No F Fling way!
11:11 23 miles 3:28:16
The run went like this…
1 7:50 (too fast… no surprise!) 2 8:31 (better!) 3 8:23 4 9:13 (included a short stop at Spielberg Towers. As Musical Adviser to JK Productions, I had to drop off a CD) 5 8:08 (State. That’s a 1988 musical joke) 6 8:01 (matching the beat of the bass drum of Graham Coxon’s Freakin’ Out with your right foot is not going to slow anyone down!) 7 11:01 (Tescos, Barrhead - chocolate milk and sports drink) 8 7:52 (chocolate milk power) 9 8:00 10 8:07 11 8:29 12 8:09 13 8:55 (walked up a hill!) 14 8:27 15 14:34 (Bellahouston Sports Centre – emergency stop!) 16 8:16 17 12:28 (Tescos Express, Glasgow Road – chocolate milk, chocolate donut and water) 18 11:41 (met a fellow club member, stopped to chat and provide said runner with refreshments) 19 7:58 20 7:55 (getting a bit fast here…) 21 8:57 (see Ferguslie Park story below) 22 8:41 (had a short walk at the start of the mile due to a sore foot that I didn’t want to make worse) 23 8:39 (as per mile 22!) Average 9:03 min/miles …and that’s about it, except that…

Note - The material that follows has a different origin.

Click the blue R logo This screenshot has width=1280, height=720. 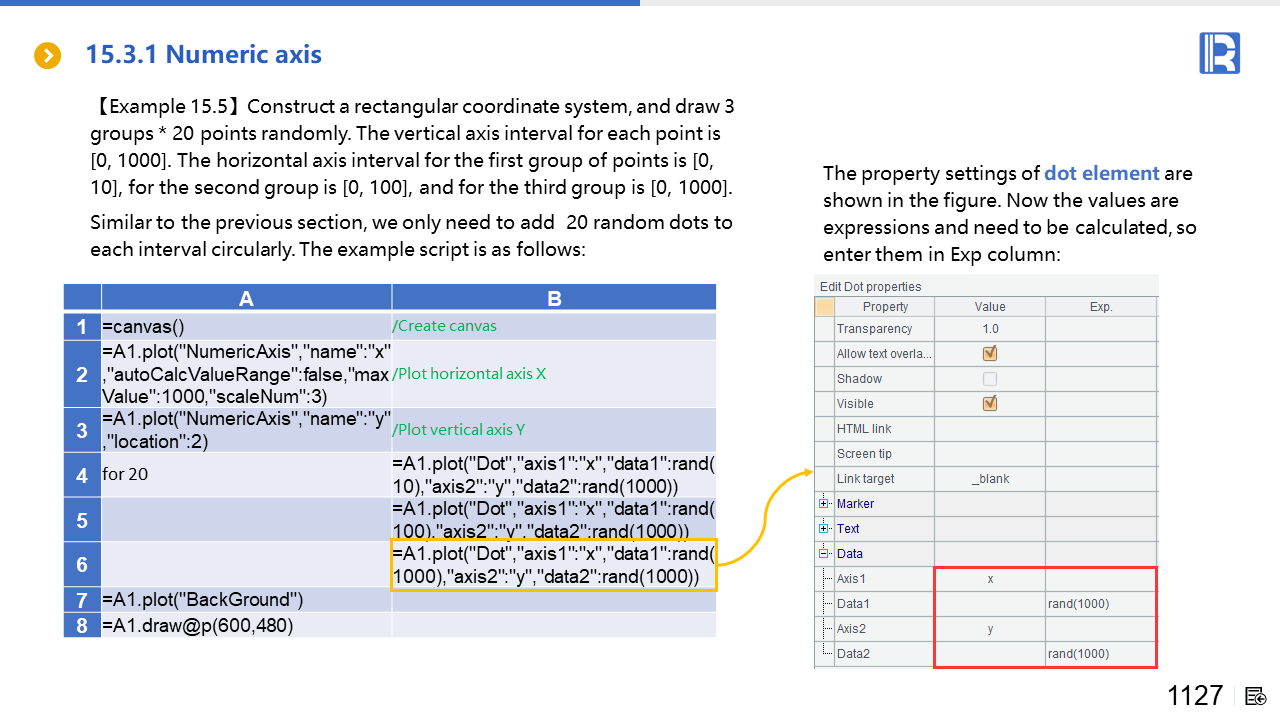click(x=1219, y=53)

Today I decided to ‘yo! drop it Karno stylee!’ Unfortunately, that doesn’t mean I wore my cap backwards and talked in rhyme, it means I copied ultra marathon runner Dean Karnazes. I should never have read his book, it’s going to end in tears… and they’ll be mine! So, I set off with no route or distance planned, one bottle of sports drink in hand, two gels, and most importantly, my switch card. I can tell you now that you cause much intrigue and hilarity when you buy donuts and chocolate milk whilst wearing running gear!
I really enjoyed the run. No pressure over pace, and if I wanted a break, I had one. I also like not having a route planned. It gives a real sense of freedom. My only disappointment was that Pizza Hut was closed, thus, I couldn’t go all out Karno stylee!

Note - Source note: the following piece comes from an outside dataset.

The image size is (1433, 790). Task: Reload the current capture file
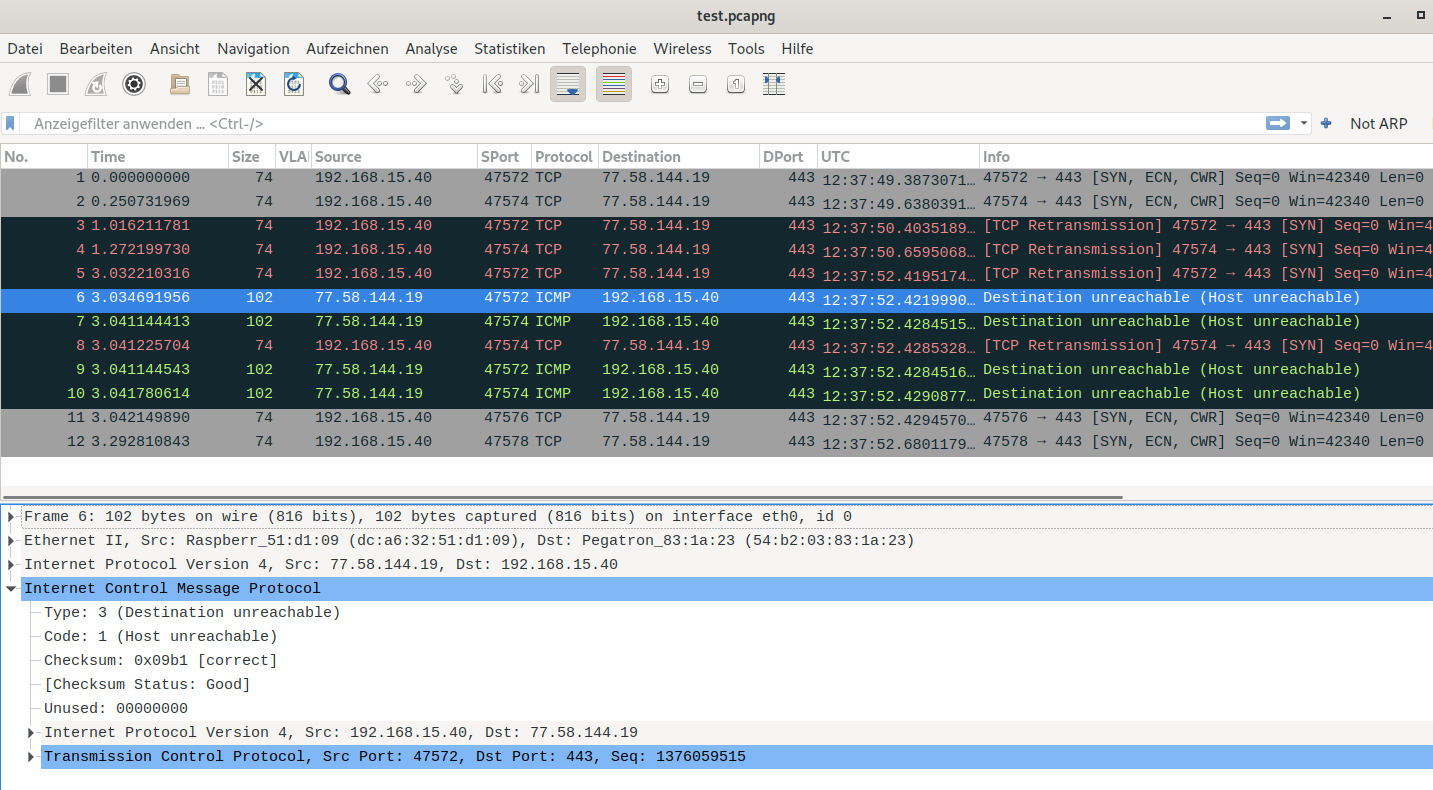click(293, 85)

I was stupid enough to be taking a walk break as I entered Ferguslie Park (once earmarked as Scotland’s most deprived area in official figures!), and was forced to remove my earphones to speak with (I don’t know if speak with is right, perhaps ‘decipher comments by’ would be more appropriate!) some locals. The two ladies (adorable women, shell suits, nasty gold jewelry, skin moisturised by smack) just wanted to say ‘nice legs!’ I was quite surprised by the lack of abuse, especially when the good looking one of the two guys (shell suit, gold sovereign rings, a symbol of one of the old and infirm teams tattooed on his body, and facial scars sponsored by Swiss Army knives!) asked how far I’d gone. My answer of “20 miles so far” received the official Fergie Park seal of approval, “Bloody hell, you mad B*****d!”
Having survived this meeting, I decided to exit Ferguslie Park as quickly as possible and take the longer, but safer, back road home!
Now home, I’m tired. My legs struggled in the latter stages of the run, although the pace didn’t really, and the London Marathon is clearly still in my muscles. Thus, I am glad that this weekend I will be drinking lager at a wedding, rather than running the 52 mile Highland Fling! I don’t think I would have performed too well! However, good luck to all those who are running it (John K, Davie, Brian, Ian, Tim et. al.) and to John M who is running the Lochaber Marathon on Sunday. Special Luck goes to the person JK tells me is running both races. Rather you than me!